The California Transparency in Frontier AI Act, SB 53, is already law, with a training-compute threshold near 10 to the 26th FLOP, a 500 million dollar revenue line, pre-deployment transparency reports, and incident reporting. The EU AI Act Code of Practice for general-purpose models is live and carries real penalties. Both bind any lab that wants to sell into those markets, which is all of them.
The labs have read the board. Each frontier company now runs a split my colleague mapped in our companion piece on the new frontier-governance frameworks: a voluntary best-practices policy it can edit at will, and a statute-facing compliance framework it cannot quietly walk back. OpenAI published exactly that this week.
A federal pre-release review would have been the one chance to fold that patchwork into a single national standard the whole industry answers to. Pulling it means the consolidation does not happen, and the patchwork hardens.
What it means for the model-release pipeline
For anyone shipping or building on frontier models, the near-term read is simple and the medium-term read is not.
Near term, there is no new federal gate between a finished model and its release. The release pipeline you can track on our models catalog does not get a 90-day review step bolted onto it. Models ship on the timelines the labs choose, the same as last week.

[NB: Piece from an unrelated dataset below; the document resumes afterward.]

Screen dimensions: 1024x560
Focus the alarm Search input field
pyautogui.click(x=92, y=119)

Medium term, the compliance surface fragments instead of consolidating. A lab now answers to California, to the EU, to whatever a New York bill becomes, and to its own published framework, with no federal layer harmonizing them. For the labs that is a legal cost. For the agent builders downstream it is a sourcing question, because the model you wire into an agent is governed by a different rulebook depending on where your users sit, and for now the provider absorbs that, until the day a state decides the deployer shares the obligation.

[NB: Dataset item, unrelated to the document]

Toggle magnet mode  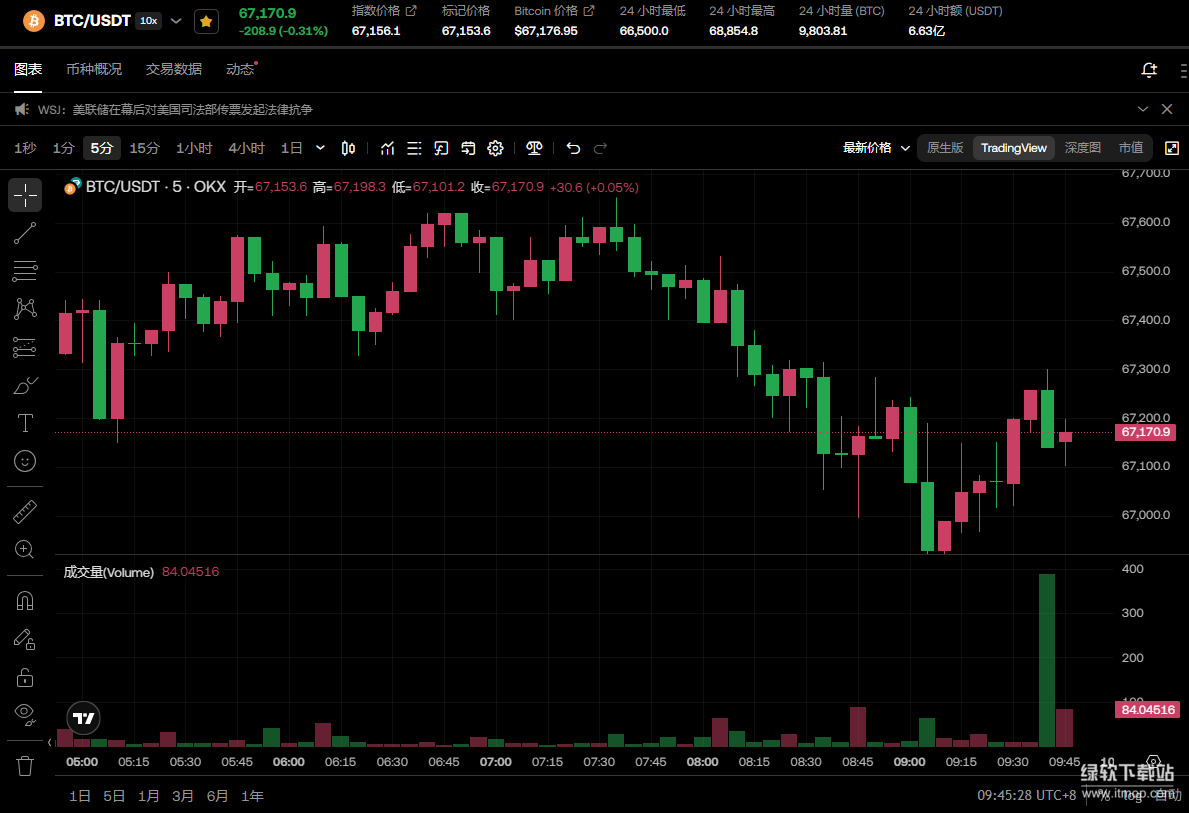(x=25, y=601)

The GUARD Act fight in the Senate, which I wrote up when it cleared committee 22 to 0, is the reminder that the federal vacuum is at the model-oversight layer, not across the whole field. Congress is still moving on the consumer-protection side. It is the pre-release review of frontier capability specifically that just lost its federal champion.
Our take
The competitiveness argument has it backwards. A single, voluntary, federal pre-release review was the most industry-friendly shape that oversight of frontier models was ever going to take. It was opt-in, it was negotiated with the labs in the room, and it would have handed every company one rulebook instead of fifty. Pulling it does not make AI less regulated. It makes it regulated less coherently.
The winners are not the builders who wanted freedom. The winners are California and Brussels, which now set the binding rules by default, and the compliance departments inside the labs, which become the de facto standard-setters in the gap. The loser is the idea of a national AI policy, which just got pushed past the next model generation.
Three signposts over the next ninety days. First, whether the administration revives a narrower order or cedes the ground entirely. The Washington Post has reported it is already building alternative defenses, so this reads as a delay, not a funeral. Second, whether a second or third state passes an SB 53 variant before any federal action lands, hardening the patchwork into the de facto national rule. Third, whether the labs, with the federal formalization off the table, quietly loosen the voluntary commitments they made when an order looked imminent, or hold the line because Sacramento and Brussels are watching regardless. The order is gone. The rulemaking did not stop. It just changed addresses.